US 12,001,446 B2
System and method for extracting data from invoices and contracts
Richard Martin, London (GB)
Assigned to THINKING MACHINE SYSTEMS LTD., London (GB)
Filed by Thinking Machine Systems Ltd., London (GB)
Filed on Apr. 12, 2022, as Appl. No. 17/719,196.
Prior Publication US 2023/0325401 A1, Oct. 12, 2023
Int. Cl. G06F 16/00 (2019.01); G06F 16/25 (2019.01); G06F 16/28 (2019.01); G06N 5/022 (2023.01); G06F 40/279 (2020.01); G06V 30/10 (2022.01); G06V 30/416 (2022.01)

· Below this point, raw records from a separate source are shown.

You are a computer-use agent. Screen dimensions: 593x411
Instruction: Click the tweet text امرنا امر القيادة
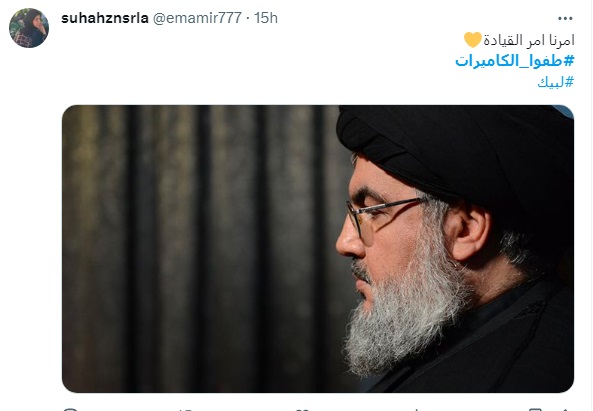click(x=529, y=40)
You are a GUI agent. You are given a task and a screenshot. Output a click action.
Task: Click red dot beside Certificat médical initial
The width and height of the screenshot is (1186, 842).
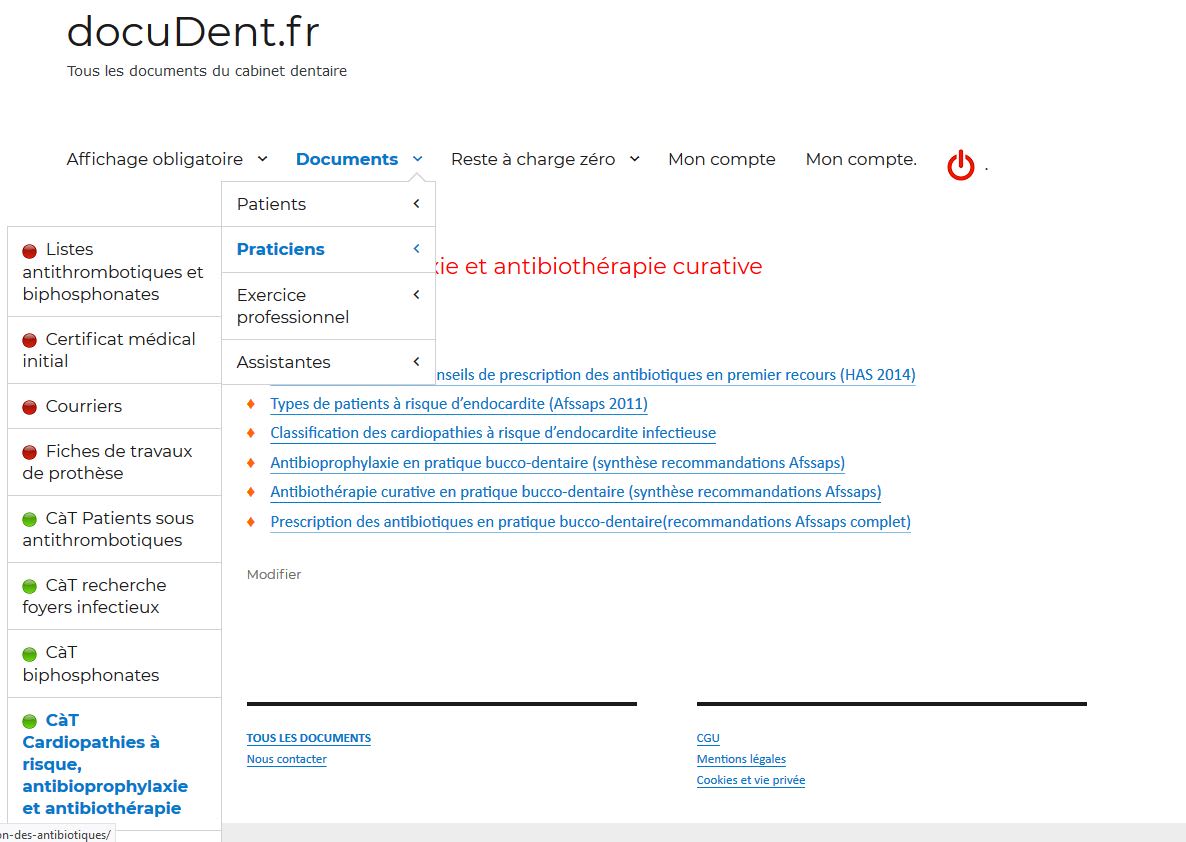coord(30,340)
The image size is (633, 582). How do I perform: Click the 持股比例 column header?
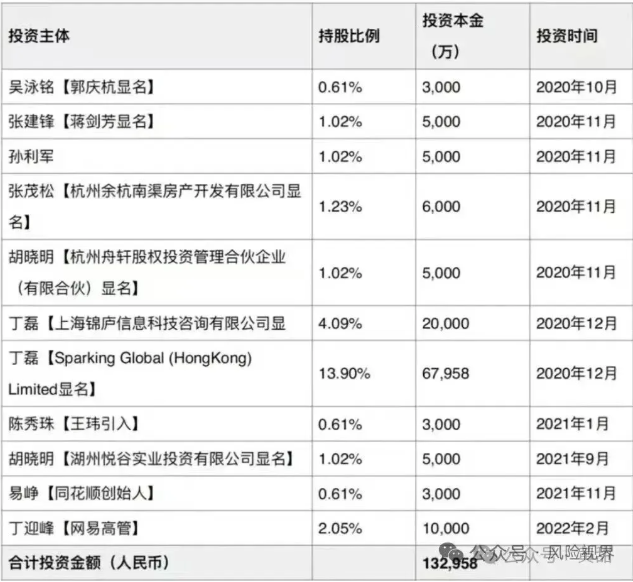[348, 36]
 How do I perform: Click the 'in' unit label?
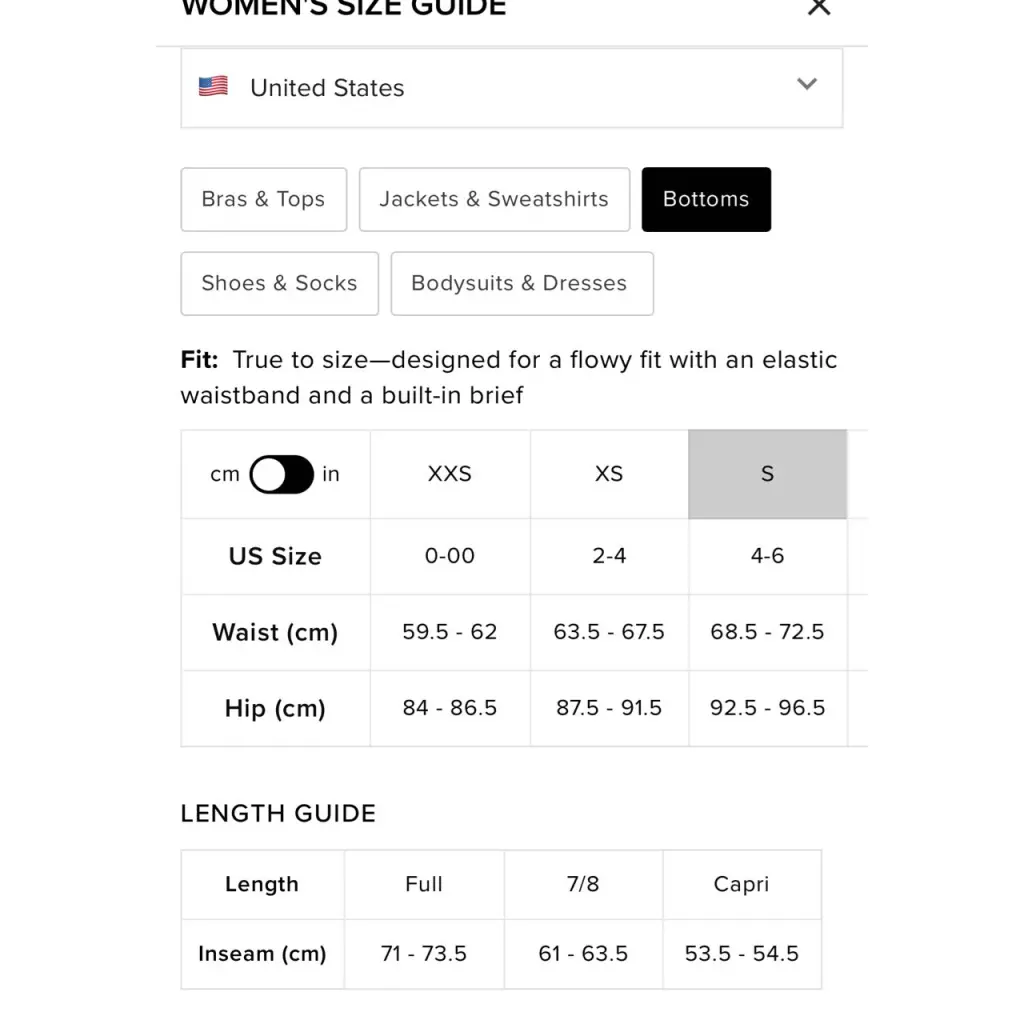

CPC G06F 16/254 (2019.01) [G06F 16/285 (2019.01); G06N 5/022 (2013.01); G06F 40/279 (2020.01); G06V 30/10 (2022.01); G06V 30/416 (2022.01)] 20 Claims
OG exemplary drawing
 
1. A computer implemented method for processing data, the method comprising:
retrieving a first document containing unstructured or semi-structured data or a combination of both;
extracting first data from the unstructured or semi-structured data contained in the first document;
ordering the first data into a first data structure using a set of translation tables; wherein the first data structure has a first format;
retrieving a second document containing unstructured or semi-structured data or a combination of both;
extracting second data from the unstructured or semi-structured data contained in the second document;
wherein the extracting second data from the second document is performed using an extraction table having a predefined format configured to pre-order the second data;
ordering the second data into a second data structure using the set of translation tables; wherein the second data structure has a second format;
wherein the first data and the second data comprise a plurality of entities, and
comparing entities from the first data structure and the second data structure to identify matching entities,
wherein ordering the first data and the second data comprises executing a natural language processing algorithm configured to process the first data and the second data using the set of translation tables;
wherein the natural language processing algorithm is configured to identify primitive entities and to label each primitive entity with an attribute among a set of attributes;
wherein the set of attributes comprises at least one of a technology attribute, an action attribute, a destination attribute, an origination attribute, a location attribute, a country attribute, and a rule attribute.